Learn omaha card game
Omaha, a.k.a. Omaha Holdem, is a variant of community card poker, derived from and similar, in many respects, to Texas Holdem. However, in Omaha, each player is dealt four ‘hole’ cards, exactly two of which must be combined with exactly three community cards to form a complete, five-card hand.
So-called ‘Pot Limit’ Omaha, in which the maximum bet, at any stage, is equal to the amount that is already in the pot, is the most popular variant of the game. Other versions include ‘No Limit’ and ‘Fixed Limit’ Omaha but, slightly different betting structures aside, the rules for all variants of the game are basically the same.

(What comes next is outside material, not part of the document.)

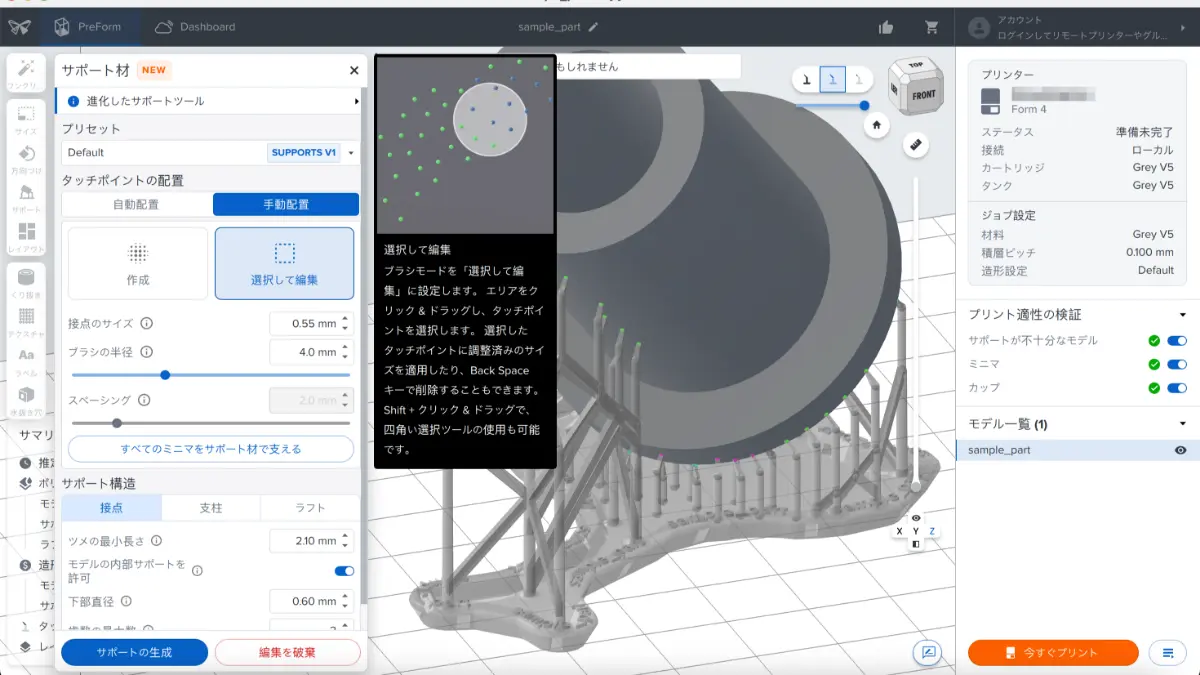Hide sample_part using its eye icon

As in Texas Holdem, the two players immediately to the left of the dealer, or dealer button, are required to make compulsory ‘blind’ bets before any cards are dealt. After the cards are dealt, betting commences with the player immediately to the left of the ‘big blind’ and continues clockwise around the table.
Once the first round of betting is complete, the first three community cards, collectively known as the ‘flop’, are dealt, face up, in the centre of the table. Another round of betting follows, although this time starting with the player immediately to the left of the dealer, or dealer button, a.k.a. the ‘small blind’.
Thereafter, the fourth community card, known as the ‘turn’ is dealt, followed by another round of betting, the fifth, and final, community card, known as the ‘river’ and a final round of betting. Once the final round of betting is complete, the so-called ‘showdown’ commences with the last player to bet, or raise, revealing their hole cards; if all the remaining players pass on betting, or ‘check’, in the final round, the player immediately to the left of the dealer, or dealer button, reveals his cards first.
Hand rankings are the same as in Texas Holdem, ranging from the highest, the Royal flush, to the lowest, a high card or no pair hand, and the highest five-card hand - incorporating two hole cards and three community cards - wins the pot. Again as in Texas Hold’em, in the event of a tie the winners split the pot.